Values sent to or returned from the service are implemented as
attributes on the Resource
subclass with type openstack.resource.prop
.
The prop
is created with the exact name of what the API
expects, and can optionally include a type
to be validated
against on requests. You should choose an attribute name that follows
PEP-8, regardless of what the server-side expects, as this
prop
becomes a mapping between the two.:
is_public = resource.prop('os-flavor-access:is_public', type=bool)
There are six additional attributes which the Resource
class checks before making requests to the REST API.
allow_create
, allow_retreive
,
allow_update
, allow_delete
,
allow_head
, and allow_list
are set to
True
or False
, and are checked before making
the corresponding method call.
The base_path
attribute should be set to the URL which
corresponds to this resource. Many base_path
s are simple,
such as "/servers"
. For base_path
s which are
composed of non-static information, Python's string replacement is used,
e.g., base_path = "/servers/%(server_id)s/ips"
.
resource_key
and resources_key
are
attributes to set when a Resource
returns more than one
item in a response, or otherwise requires a key to obtain the response
value. For example, the Server
class sets
resource_key = "server"
as an individual
Server
is stored in a dictionary keyed with the singular
noun, and resource_keys = "servers"
as multiple
Server
s are stored in a dictionary keyed with the plural
noun in the response.
Proxy
Each service implements a Proxy
class, within the
openstack/<program_name>/vX/_proxy.py
module. For
example, the v2 compute service's Proxy
exists in
openstack/compute/v2/_proxy.py
.
This Proxy
class contains a ~keystoneauth1.adapter.Adapter
and provides a
higher-level interface for users to work with via a ~openstack.connection.Connection
instance. Rather
than requiring users to maintain their own Adapter
and work
with lower-level ~openstack.resource.Resource
objects, the
Proxy
interface offers a place to make things easier for
the caller.
Each Proxy
class implements methods which act on the
underlying Resource
classes which represent the service.
For example:
def list_flavors(self, **params):
return flavor.Flavor.list(self.session, **params)
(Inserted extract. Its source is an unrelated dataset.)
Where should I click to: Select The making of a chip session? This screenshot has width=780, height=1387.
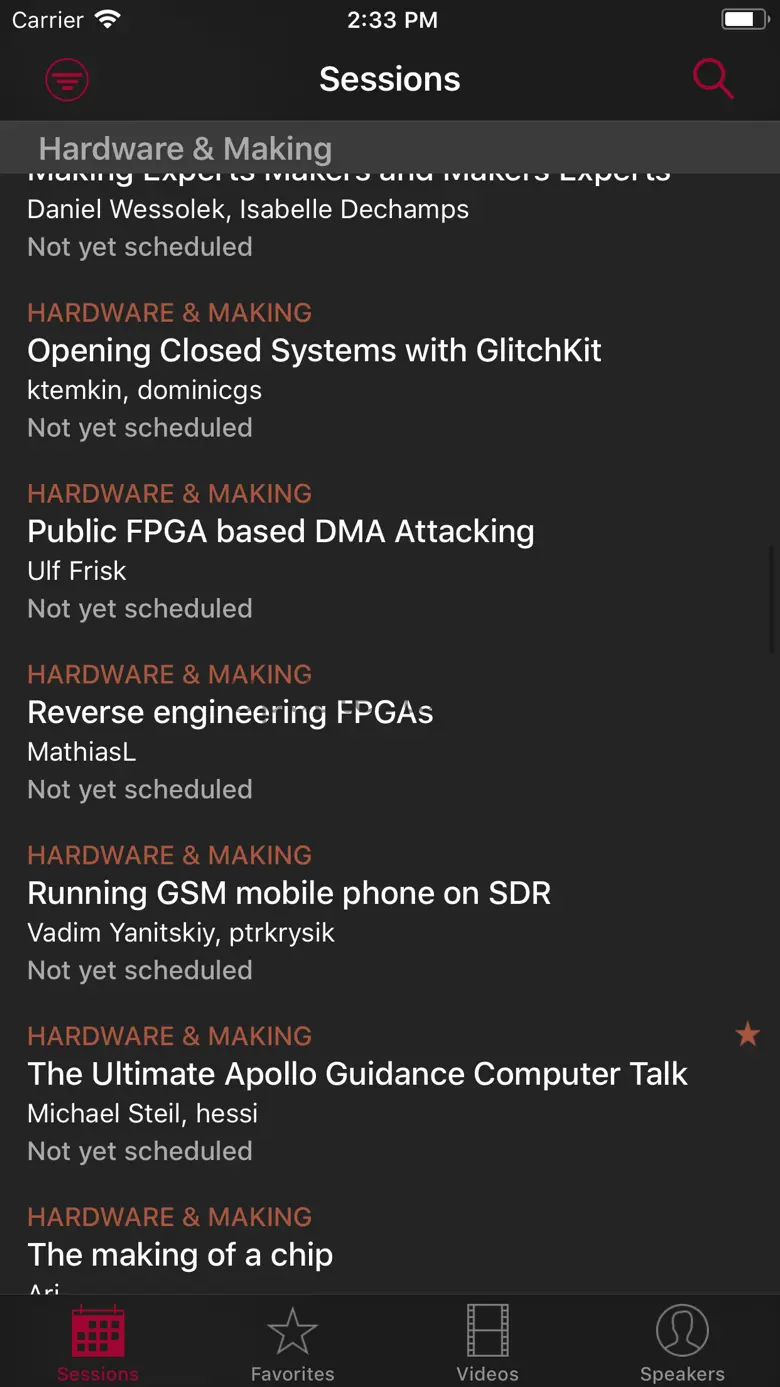click(180, 1255)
This method is operating on the
openstack.compute.v2.flavor.Flavor.list
method. For the
time being, it simply passes on the Adapter
maintained by
the Proxy
, and returns what the underlying
Resource.list
method does.
The implementations and method signatures of Proxy
methods are currently under construction, as we figure out the best way
to implement them in a way which will apply nicely across all of the
services.
Connection
The openstack.connection.Connection
class builds atop a
os_client_config.config.CloudConfig
object, and
provides a higher level interface constructed of Proxy
objects from each of the services.
The Connection
class' primary purpose is to act as a
high-level interface to this SDK, managing the lower level connecton
bits and exposing the Resource
objects through their
corresponding Proxy object.
If you've built proper Resource
objects and implemented
methods on the corresponding Proxy
object, the high-level
interface to your service should now be exposed.